Hari pekan akhirnya tiba juga. Ibu sudah berjanji padaku untuk mengajakku ke perpustakaan kota. Bangunan berbentuk kubah dan berkonsef futuristik, membuatku terkagum-kagum. Bagaimana bisa seseorang dapat merancang bangunan yang begitu rumit seperti ini. Ibu mengajakku masuk. Di dalam lebih mengagumkan lagi. Terdapat 4 tingkatan dengan dua tangga besar sebagai penghubung di sisi kiri dan kanan. Bagian tengah bangunan tengah langsung terhubung ke atap kaca transparan. Aku dapat melihat langit biru penuh awan. Dari kaca tersebut cahaya matahari bisa masuk dengan bebas menyinari seluruh ruangan besar ini. Selain rak buku terdapat air mancur ditengah-tengah ruangan menambah kesejukan mata.
"Nah, Rin. Kau bebas berkeliling disini. Ibu tidak menemani, ada perkerjaan yang harus ibu selesaikan. Kalau ada perlu telpon saja."
"Baiklah tidak apa-apa. Aku bukan anak kecil lagi."
"Hati-hati jangan sampai tersesat," ibu berlalu pergi.

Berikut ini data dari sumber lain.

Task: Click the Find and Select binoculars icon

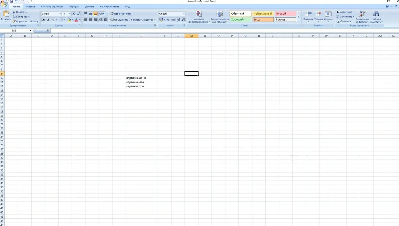Action: [x=376, y=14]
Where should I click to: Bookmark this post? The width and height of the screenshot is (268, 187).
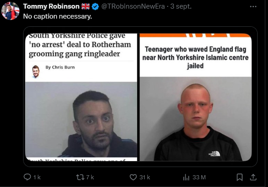tap(239, 177)
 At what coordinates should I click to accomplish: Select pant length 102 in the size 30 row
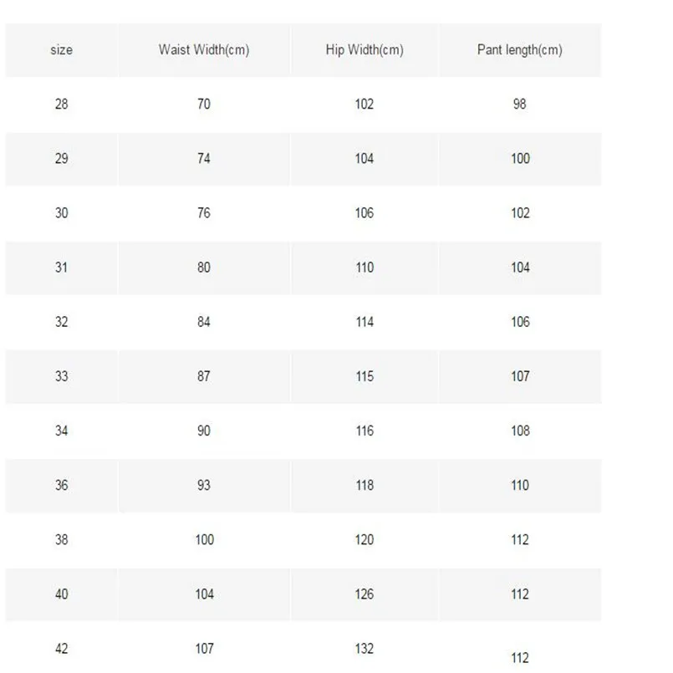[520, 213]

Jadi sekarang aku harus mulai dari mana? Aku memperhatikan sekelilingku dan setiap tingkatan perpustakaan ini. Aku menyadari bahwa semakin tinggi semakin sedikit pengunjungnya. Rata-rata pengunjung di lantai dasar adalah anak-anak, bahkan di sudut terdapat ruang edukasi. Aku naik ke lantai dua, disini lebih banyak para remaja sepertiku. Lantai tiga sama saja. Aku memutuskan untuk naik ke lantai empat saja. Di lantai ini sedikit sepih. Mungkin buku-buku tidak terlalu menarik bagi s4bagian orang. Aku berkeliling melihat-lihat buku apa saja yang ada di rak. Cukup lama aku menjelajahi setiap rak demi rak buku di lantai empat ini, tapi aku tidak ada satupun buku yang menarik perhatian ku.

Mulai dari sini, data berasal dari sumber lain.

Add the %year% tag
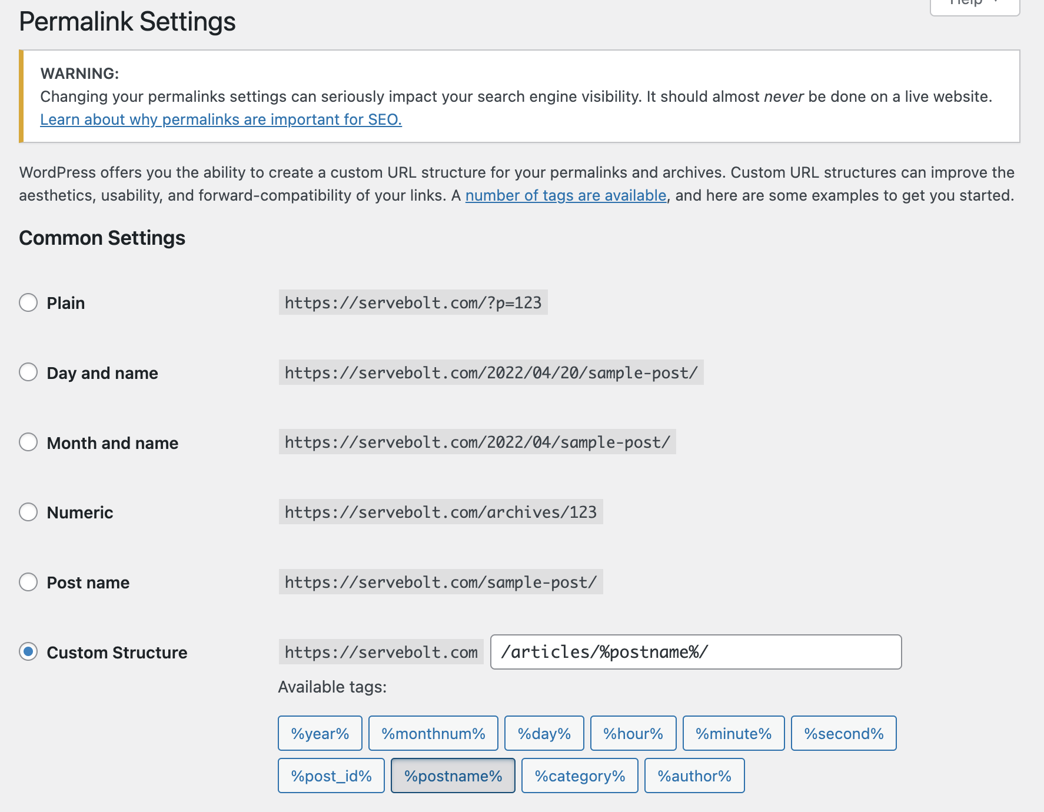Screen dimensions: 1044x812 [x=320, y=733]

Aku masih asik berkeliling, sampai suatu ketika aku melihat seorang gadis, mengenakan baju hitam putih dan celana hitam panjang. Rambut pirang keemasaan dikuncir kuda. Tidak aku sangka ternyata aku bisa bertemu dengannya lagi disini. Aku mengikutinya secara diam-diam. Ia sepertinya paham betul tempat ini. Aku sedikit kewalahan mengikutinya. Ia pasti gadis yang pintar. Terakhir kali aku bertemu dengannya di perpustakaan sekolah. Aku terus mengikutinya sampai ia berhenti di depan pintu suatu ruangan. Aku mengintip dari balik rak buku. Ia mengeluarkan sesuatu dari tas kecilnya, sepertinya itu sebuah kartu. Gadis itu meletakan kartu itu di monitor yang terdapat di samping pintu. Tidak aku sangka ternyata kartu itu adalah sebuah kunci khusus ruangan itu.
Em..... Dari mana ia dapat kunci itu? Apa setiap pengunjung memilikinya? Kalau memang begitu, tidak perlu dikunci juga kan. Merepotkan. Atau mungkin gadis itu berkerja disini? Aku berlari sedikit lebih cepat sebelum pintu kembali tertutup. Lari ku cepat juga dan masih belum disadari olehnya.
Fokus ku teralihkan pada ruangan ini. Ruang luas dengan beberapa rak buku. Terdapat kursi untuk bersantai dan jendela langsung mengarah ke pusat kota. Sungguh pemandangan yang indah. Sepertinya tempat ini dikhususkan untuk tamu VIP. Aku melihat-lihat buku apa saja yang ada disini. Tidak beberapa lama ada satu buku menarik perhatianku. Buku itu kelihatanya masih baru. Judulnya "Moster di bawah cahaya bulan purnama." Aku membuka halaman demi halaman buku itu dan mulai membacanya.
"Bagaimana kau bisa ada disini?"
"E.....!" aku mengangkat wajahku melihat siapa yang berbicara. "Oh..... Ternyata kau. Hai... Kita bertemu lagi."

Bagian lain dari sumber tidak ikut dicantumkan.